Minor league affiliations
- Previous classes: Class A
- League: Florida State League

Major league affiliations
- Previous teams: Chicago Cubs (1974–1975); San Diego Padres (1969);

Team data
- Previous names: Key West Cubs (1975); Key West Conchs (1972–1974); Key West Sun Caps (1971); Key West Padres (1969);
- Previous parks: Wickers Stadium

= Key West Cubs =

The Key West Cubs were a Class A minor league baseball affiliate of the Chicago Cubs in 1975. The team played its home games at Wickers Stadium in Key West, Florida. Prior to being named the Cubs, the team was known as the Key West Conchs from 1972–1974, and the year before that, they were called the Key West Sun Caps. However the team was founded in 1969 as the Key West Padres.

==History==

===Padres===
The 1969 season was the first in the Major League history of the San Diego Padres franchise. Prior to the 1969 Padres, Key West had not played host to a professional team since 1952 when the Key West Conchs of the Florida International League played a partial season at Wickers Stadium. The team would enjoy a successful first season with a 66-64 record, which was good enough for a third-place finish in the Southern Division of the FSL. The 1969 Key West Padres were managed by legendary future Major League manager, Don Zimmer.

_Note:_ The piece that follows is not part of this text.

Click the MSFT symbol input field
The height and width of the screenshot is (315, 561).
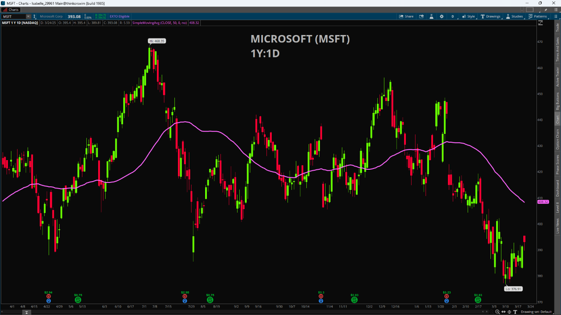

At the end of the season Padres management would fold the team and move much of their minor league operations to the west coast. The City of Key West would not have a team in the 1970 season, however, in 1971 a new team, the Key West Sun Caps would emerge.

===Sun Caps===
After not hosting baseball in 1970, the Sun Caps were established. The Sun Caps would not be affiliated with one Major League Club but would rather be known as a Co-Op team, made up of a few players from a number of organizations. The Sun Caps were typically cast-off players and most of the time when a player showed promise he was moved to a different team. They were the only team in the 12 team league that was not affiliated with just one big-league club. As such the Sun Caps suffered through a 45-93 record which placed them dead last in the FSL.

===Conchs===
After the 1971 season the Sun Caps would still remain a co-op team, but were renamed the Key West Conchs. The Conchs became affiliated with the Chicago Cubs for the 1974 season, but posted their worst record yet that season: 37 wins - 94 losses.

===Cubs===
The next year, 1975, the team was renamed for their Major League affiliate, becoming the Key West Cubs for their final season in Key West. The team would enjoy a successful season with a 65-69 record, which was good enough for a second-place finish in the Southern Division of the FSL. The Cubs would lose in the first round of the playoffs.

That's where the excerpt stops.